Native integration with HuggingFace Transformers for model loading, state management, and fine-tuning. VLMs (Vision-Language Models) are auto-detected via the vision_config field and loaded with AutoModelForImageTextToText (see RL Training Guide).

NCCL / CUDA IPC — High-speed communication

Inter-GPU communication uses NCCL for collective ops and CUDA IPC for intra-node weight transfer. This keeps the cost of weight sync, gradient reduce, and KV-cache movement low even at 70B scale.

Execution-time design principles

On top of the static component layout above, OpenRLHF schedules when each component runs in order to maximize GPU utilization. Two complementary mechanisms are built in — both are first-class features and configurable per run:

Hybrid Engine (sleep-mode time-sharing)

Without sharing, vLLM idles during training and DeepSpeed idles during generation — wasting roughly half the GPU clock. The Hybrid Engine solves this by colocating Actor / Critic / Reward / Reference and vLLM on the same GPUs and time-slicing them via sleep mode:

  • During the generation phase, vLLM is awake and DeepSpeed engines are asleep.

  • After weight sync (NCCL), vLLM goes to sleep and DeepSpeed wakes for training.

  • Both sides know how to release memory between phases, so they can fit on one GPU set even at large model sizes.

Trigger flags: --train.colocate_all --vllm.enable_sleep --ds.enable_sleep. This is the recommended default on any cluster where memory permits. See Hybrid Engine for the full configuration and tuning notes.

Async + Partial Rollout (concurrent pipeline)

Async mode runs rollout and training concurrently instead of alternating:

  • --train.async_enable overlaps the two phases through a bounded queue (--train.async_queue_size).

  • --train.partial_rollout_enable goes further — vLLM never fully stops; on weight sync it pauses the in-flight requests, swaps weights, and resumes. Generation overlaps with weight broadcast at the cost of slight off-policy noise (in-flight samples mix old and new weights).
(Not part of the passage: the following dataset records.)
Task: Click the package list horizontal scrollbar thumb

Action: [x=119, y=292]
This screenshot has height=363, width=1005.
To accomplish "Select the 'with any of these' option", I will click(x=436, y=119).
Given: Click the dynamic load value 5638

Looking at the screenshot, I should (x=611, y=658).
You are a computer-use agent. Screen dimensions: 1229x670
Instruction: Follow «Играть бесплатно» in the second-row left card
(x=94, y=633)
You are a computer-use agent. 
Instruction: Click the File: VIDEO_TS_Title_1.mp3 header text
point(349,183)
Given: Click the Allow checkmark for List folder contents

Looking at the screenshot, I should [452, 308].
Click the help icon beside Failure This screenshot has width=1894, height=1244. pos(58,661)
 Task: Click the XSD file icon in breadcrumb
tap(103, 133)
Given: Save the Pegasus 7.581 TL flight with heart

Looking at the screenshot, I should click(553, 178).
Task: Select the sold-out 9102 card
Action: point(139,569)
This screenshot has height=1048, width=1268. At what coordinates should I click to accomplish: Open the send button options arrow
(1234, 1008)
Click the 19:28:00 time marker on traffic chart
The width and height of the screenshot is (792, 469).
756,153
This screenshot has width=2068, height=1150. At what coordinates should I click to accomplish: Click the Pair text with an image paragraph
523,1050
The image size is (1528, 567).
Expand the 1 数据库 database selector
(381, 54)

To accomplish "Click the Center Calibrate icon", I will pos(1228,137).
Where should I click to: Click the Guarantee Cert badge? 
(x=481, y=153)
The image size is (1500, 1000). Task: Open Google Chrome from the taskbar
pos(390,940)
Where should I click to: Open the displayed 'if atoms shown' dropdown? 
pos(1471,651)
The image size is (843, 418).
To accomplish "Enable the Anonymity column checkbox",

Async pipelines deliver the highest throughput and pair naturally with off-policy correction (--algo.advantage.is_correction_enable --algo.advantage.is_correction_type icepop). They are mutually exclusive with vLLM sleep mode, but can still colocate the DeepSpeed models. See Async Training & Partial Rollout.

Key benefits

  • Scalability — train models up to 70B+ parameters efficiently.

  • Efficiency — vLLM-accelerated generation eliminates the dominant RLHF bottleneck.

  • Flexibility — Hybrid Engine shares GPUs to avoid resource idling on small clusters; distributed mode scales out for large models; async + partial rollout maximizes overlap when throughput is critical.

  • Compatibility — native HuggingFace model integration; no custom checkpoint format.

  • Production-ready — NCCL-backed weight sync, full checkpoint / resume, best-checkpoint tracking, EMA, multi-node SLURM, comprehensive logging.

See Design Paradigm: Agent-Based Execution for how these pieces tie together into the unified training pipeline.